The process to overhaul Casino in the Park started back in late 2017. The building, inside of Lincoln Park, is not historically protected but has nonetheless occupied the property for almost a century. According to the Jersey City Landmarks Conservancy, it originally opened as the Lincoln Lodge in 1929 before the Sweeney family took over managing it in the 1950s.

Lincoln Lodge Casino In The Park Jersey City
Lincoln Lodge. Photo via Jersey Journal archives.

Hudson County owns the land the venue operates on and was looking to update the aging facility through a Request for Proposals from interested restaurateurs. The county let the Sweeney family’s lease expire at the end of 2017, which marked the end of an era for a venue that hosted countless political and social events over the years that included the 50th wedding anniversary of Frank Sinatra’s parents.

Since then, the Hudson County Improvement Authority has tapped Frank and Jeanne Cretella, owners of Landmark Hospitality, to redevelop the property. Landmark owns several New Jersey venues that include Liberty State Park’s Liberty House and Port Liberte’s Hudson House, which is in the process of launching this season. They are also behind an effort to bring a 120-room facility dubbed Morris Hotel to Jersey City’s Bergen-Lafayette neighborhood.

Casino In The Park Jersey City 1
The future Lincoln Park restaurant, bar, and event space. Rendering via Landmark Developers.

Last week, the Jersey Journal reported on a public meeting that was held inside Lincoln Park’s Gallo Center unveiling Landmark’s plans. The deal will see Hudson County issue a $6 million bond to cover the costs of tearing down the current building and constructing the new one, but Landmark is responsible for the remaining build-out costs beyond that.

Casino In The Park Jersey City 2
The future Lincoln Park restaurant, bar, and event space. Rendering via Landmark Developers.

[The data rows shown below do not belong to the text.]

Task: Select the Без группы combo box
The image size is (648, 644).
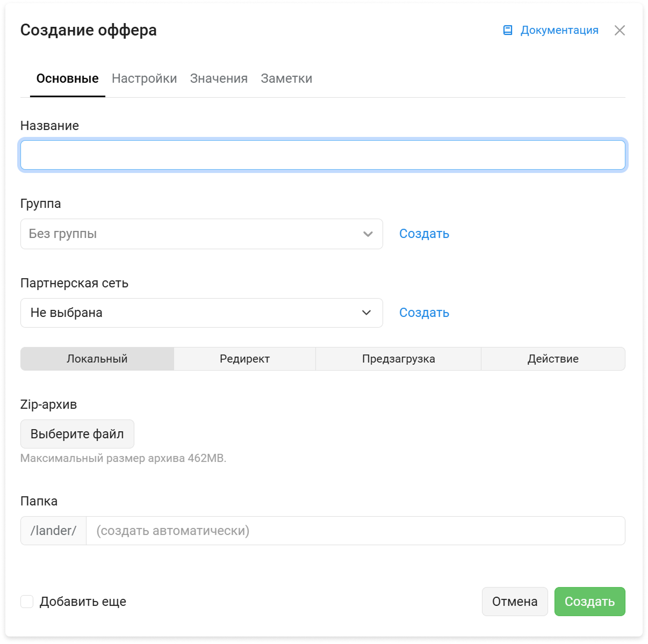Action: point(201,234)
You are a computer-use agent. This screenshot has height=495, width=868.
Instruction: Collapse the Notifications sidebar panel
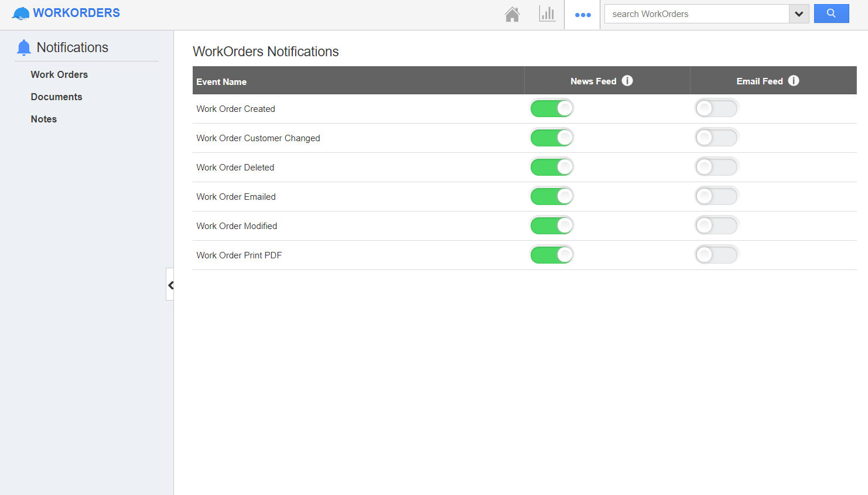click(170, 285)
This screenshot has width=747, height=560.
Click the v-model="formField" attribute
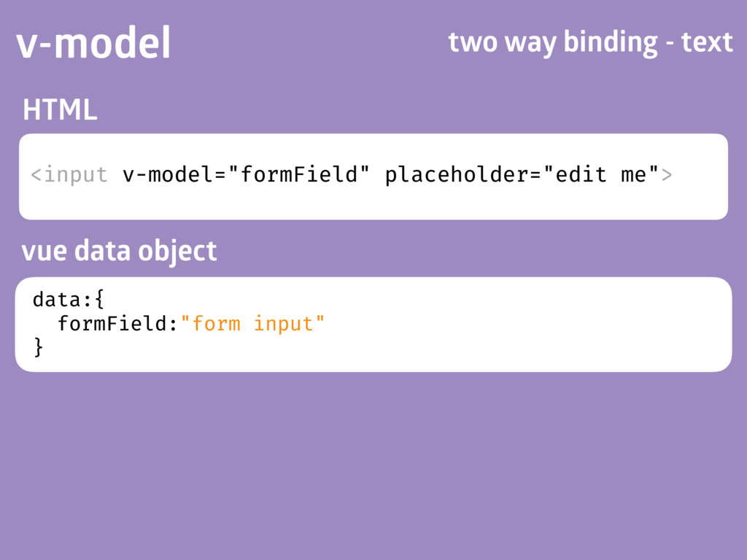coord(246,174)
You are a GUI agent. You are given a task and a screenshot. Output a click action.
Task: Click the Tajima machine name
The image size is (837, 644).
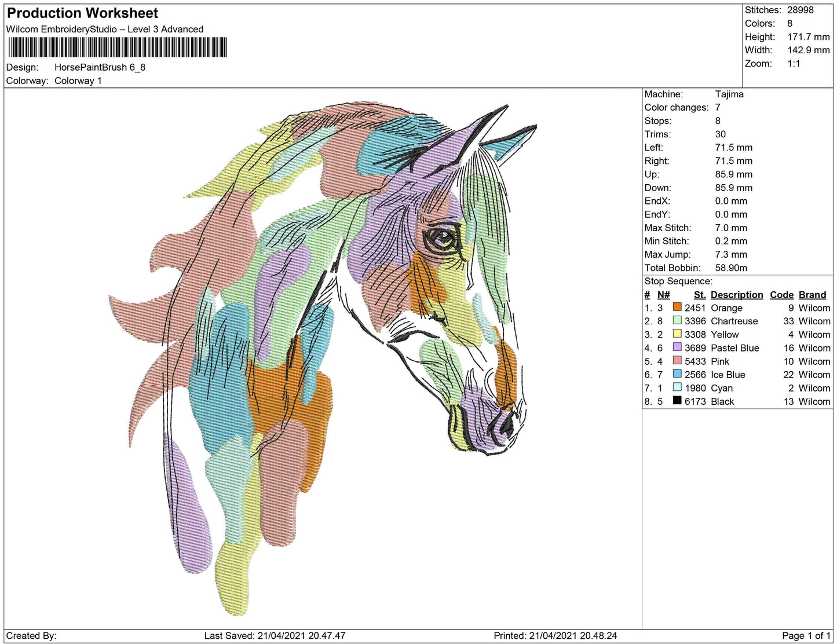click(730, 94)
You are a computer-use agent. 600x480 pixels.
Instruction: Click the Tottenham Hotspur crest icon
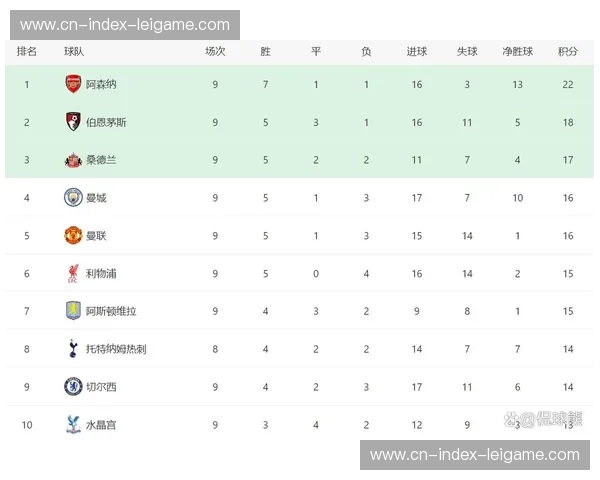(x=73, y=349)
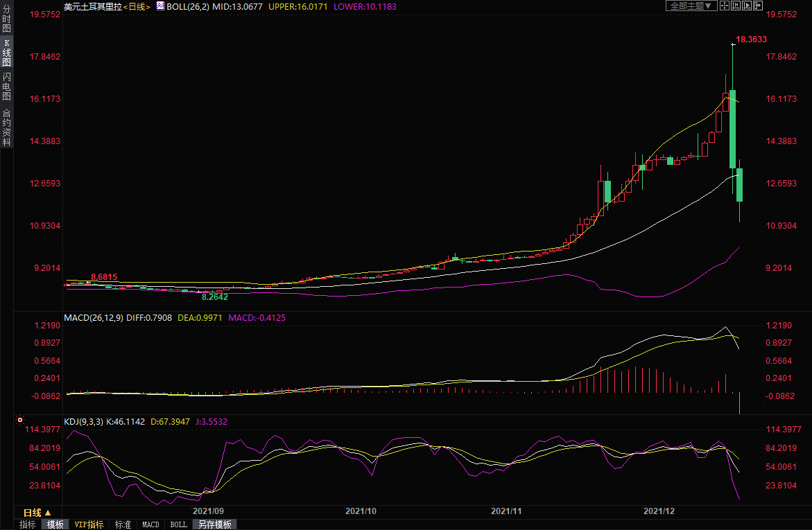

Landmark, who will have a 30-year lease under the agreement, will oversee the development of a new 25,000-square-foot, three-story building to be constructed in the footprint of the existing Casino in the Park. The facility will include an open kitchen restaurant, two banquet halls, and a rooftop bar plus dining area.

Casino In The Park Jersey City 3
The future Lincoln Park restaurant, bar, and event space. Rendering via Landmark Developers.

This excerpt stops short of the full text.